# Hydrometer Reading Out Of Range



## Jonez (8/11/09)

Hello
I put down a can with some specialty grain . Pitched the yeast and then remembered I hadn't taken the OG. Did it immediately after that and assume there will be no difference since the yeast wouldn't have done any work yet. is this a correct assumption?

On the other hand, Only now I realised my hydrometer only reads up to 1040. All my brews had been in the order of high 30's and a couple of 1040. This one was over 1040.. looks like it would have read about 1044. Can I get an accurate reading by extrapolating the scale? just wondering whether this continues to be linear outside the range when the fat part of the instrument is really close to the surface. Any advise is much appreciated.


----------



## BoilerBoy (8/11/09)

Did you remember not to use the first sample of wort taken from the tap as sometimes is has not beeb mixed properly, can throw readings right out?

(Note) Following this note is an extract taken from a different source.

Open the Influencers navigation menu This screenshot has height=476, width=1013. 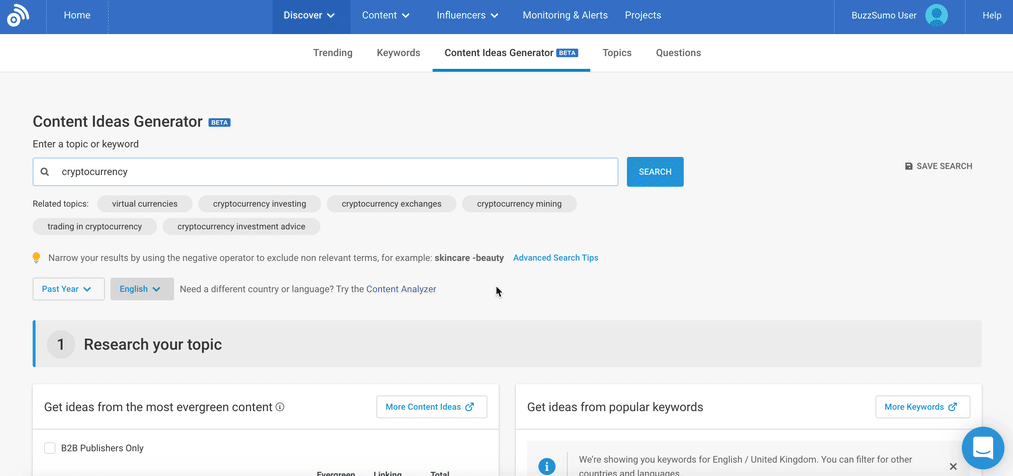(467, 16)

Secondly you've got one of those useless Brigalow hydro's that ony go up to 1.040 haven't you? I got caught out once when I broke my hydrometer on a weekenf and bought one of those as it caught my eye at Big W\..... I mean 1.040 seriously! <_< 

Best buy a real one.

Cheers,
BB


----------



## Jonez (8/11/09)

BoilerBoy said:


> Did you remember not to use the first sample of wort taken from the tap as sometimes is has not beeb mixed properly, can throw readings right out?
> 
> Secondly you've got one of those useless Brigalow hydro's that ony go up to 1.040 haven't you? I got caught out once when I broke my hydrometer on a weekenf and bought one of those as it caught my eye at Big W\..... I mean 1.040 seriously! <_<
> 
> ...



sample is good for reading
yes, not sure it is a brigalow but I bought it with my first kit and fermenter from Big W. I haven't broken it so I have been using it since then with no problems. 1040 seems ok for me...when I want to get drunk I drink whisky, pure, no ice.

But again, brew is done, reading has been taken. I may buy a "good" hydrometer when I get a chance but that doesn't solve it for this brew I am talking about.


----------



## stevem01 (8/11/09)

I find the brigalow hydros great for reading FG, easier to read as the divisions on the scale are much bigger


----------



## Fermented (9/11/09)

You should be OK. The scale is linear. 

However, now you know it's time to go get a nice glass one with a larger scale. 

Don't worry too much about the OG. Focus on the FG as that's where the action is if you're a bottling man. 

Cheers - Fermented.


----------



## buttersd70 (9/11/09)

Fermented said:


> You should be OK. The scale is linear.
> 
> However, now you know it's time to go get a nice glass one with a larger scale.
> 
> ...


although the FG on it's own is meaningless, it needs to be taken and applied _in context_ to the OG, yeast type, and the ingredients used.  

Although, the accuracy of OG is of much lesser importance than that of fg. I wouldn't stress, extrapolate on the scale for this one and call it close-enough-good-enough. Then go out and get a better hydrometer.


----------



## manticle (9/11/09)

Those Brigalow hydrometers are useless for measuring OG as you have found out. Regardless of whether you like your beers to be lower gravity it's not inconcievable that you may wish to brew something at 1045 or 1050 one day. 1050 with a 1010 finish only hits about 5 % abv and it's best to have equipment that is capable of doing the job it's designed to.


----------



## Fermented (9/11/09)

buttersd70 said:


> although the FG on it's own is meaningless, it needs to be taken and applied _in context_ to the OG, yeast type, and the ingredients used.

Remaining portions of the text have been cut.